*DATA PROVIDED:*
········

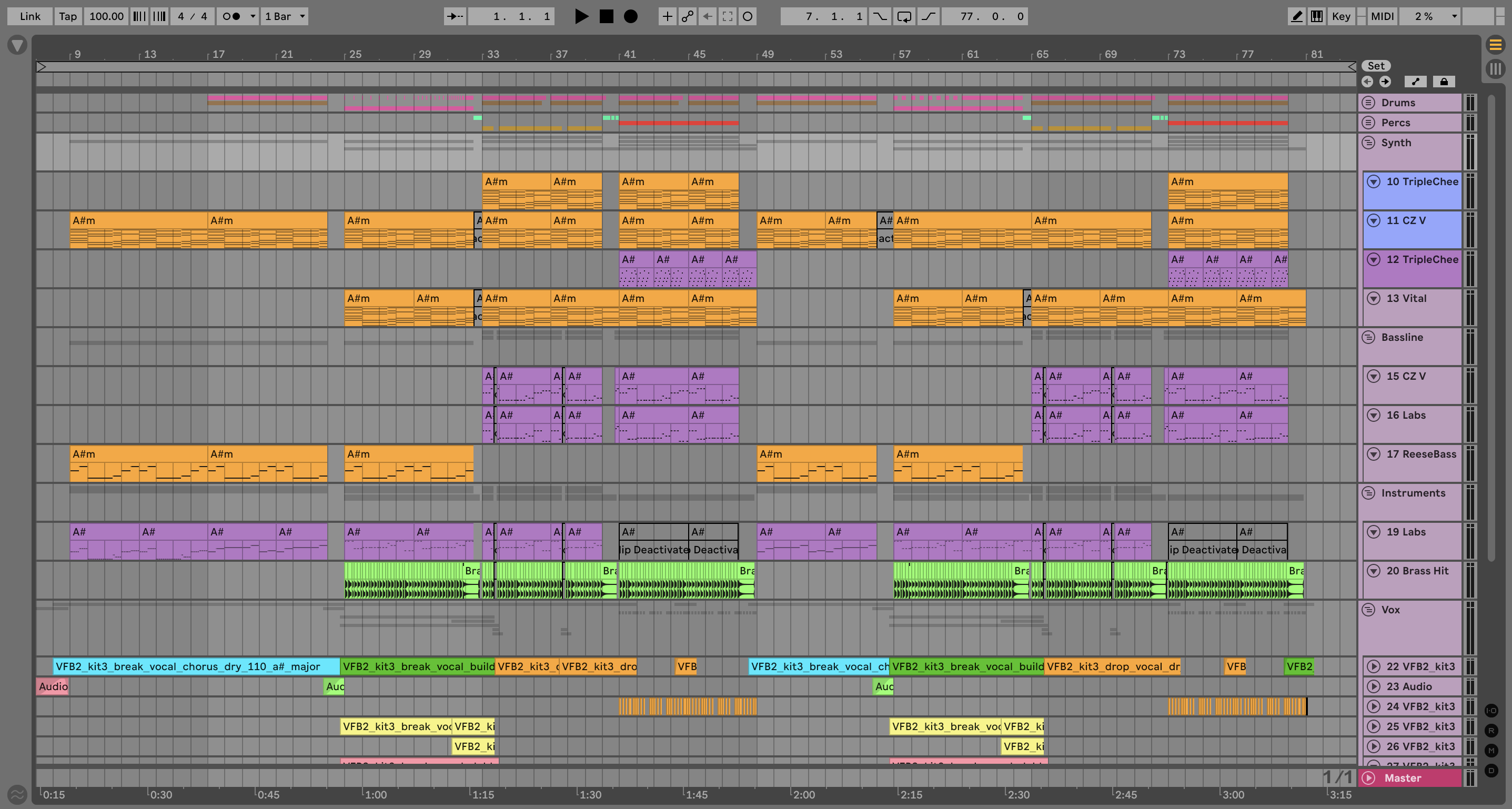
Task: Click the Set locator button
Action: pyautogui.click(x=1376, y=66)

········

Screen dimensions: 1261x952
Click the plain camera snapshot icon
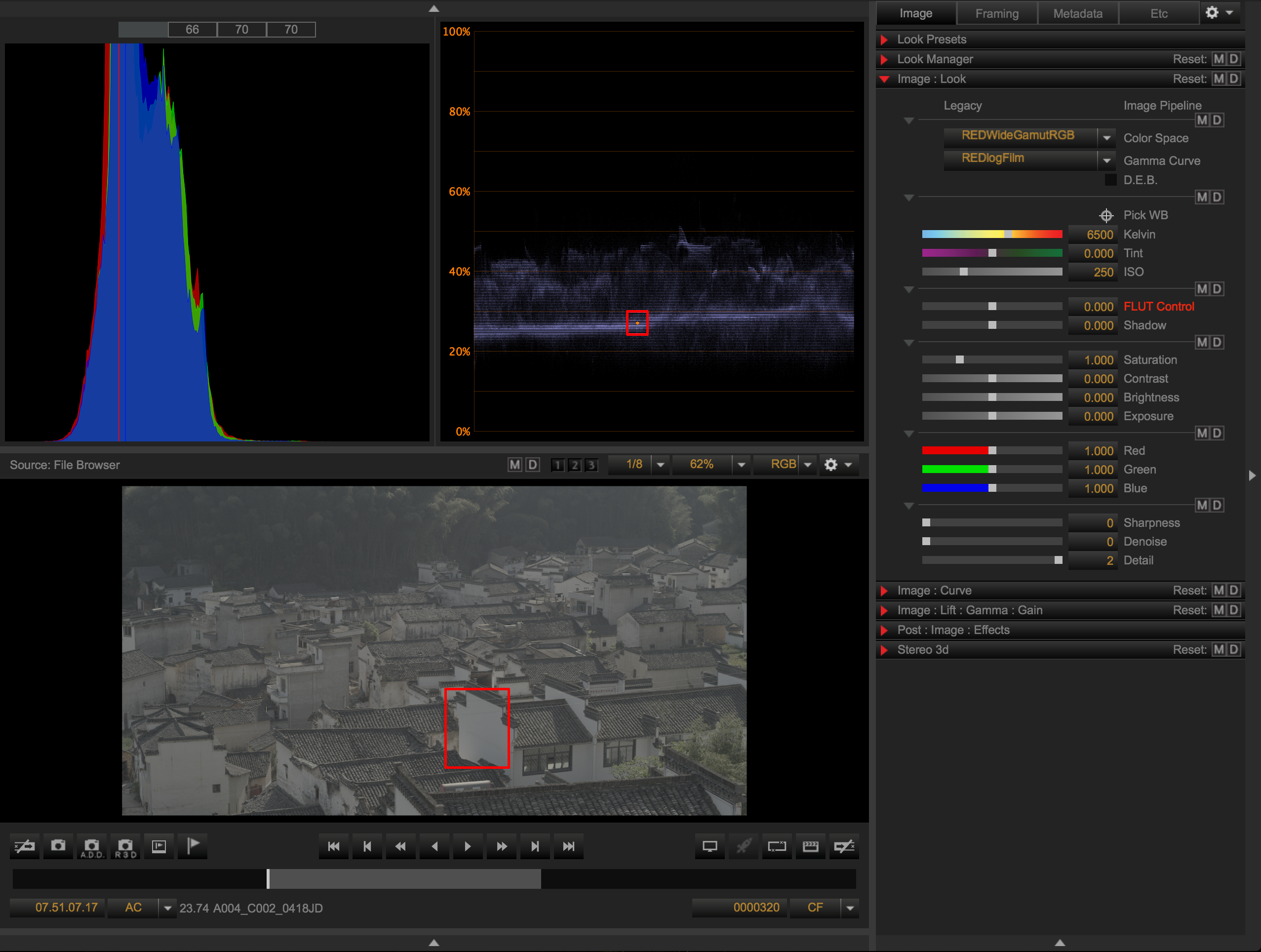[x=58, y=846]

········

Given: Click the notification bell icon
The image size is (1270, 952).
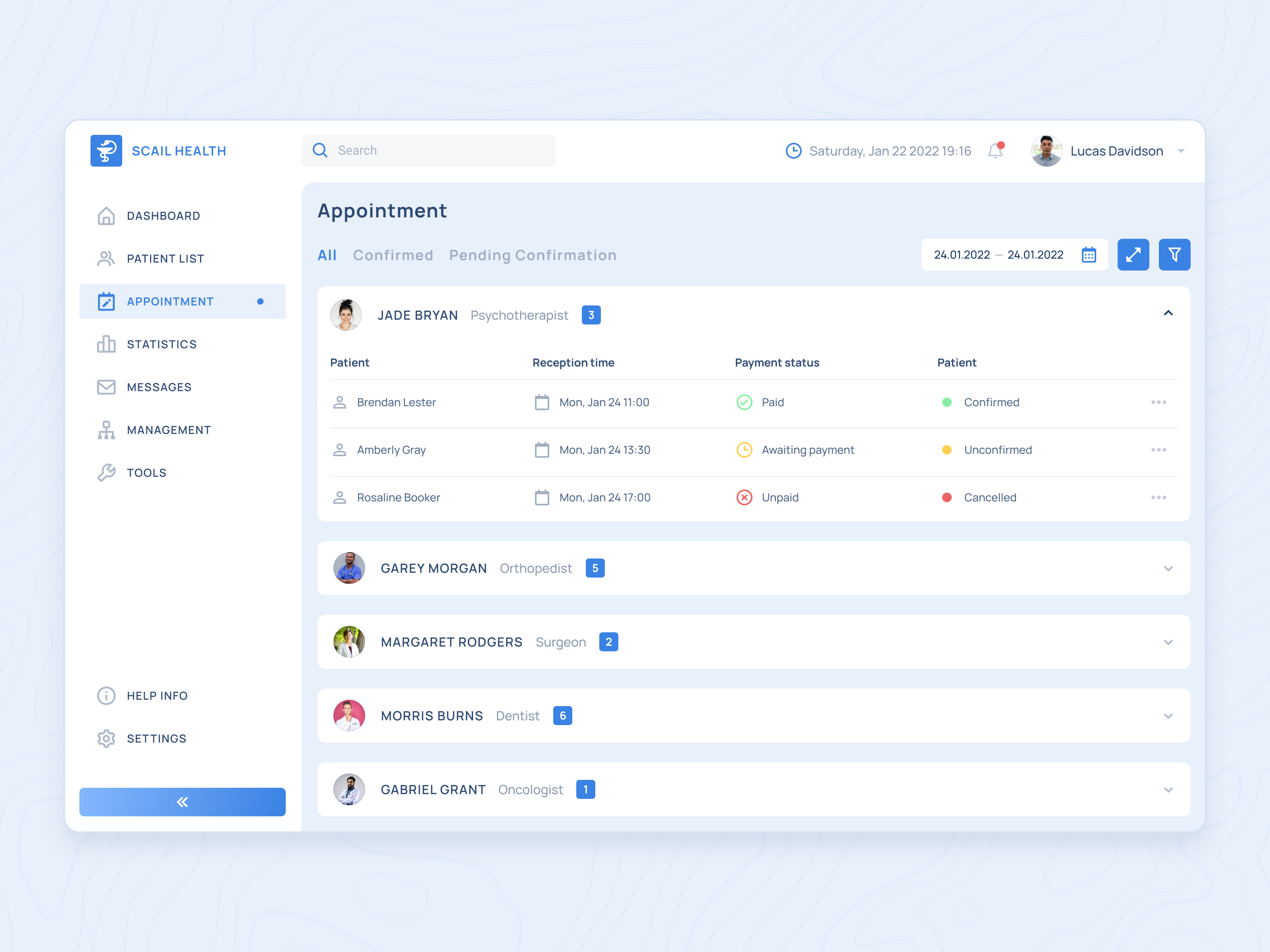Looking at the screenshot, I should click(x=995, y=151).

········

*TASK:*
Starting at the line containing "Screen dimensions: 1261x952" and ending at the line containing "[x=58, y=846]", give those lines again with "simple" in place of "plain" and nothing else altered. Leave the pictures out of your answer.

*SOLUTION TO THE EXERCISE:*
Screen dimensions: 1261x952
Click the simple camera snapshot icon
[x=58, y=846]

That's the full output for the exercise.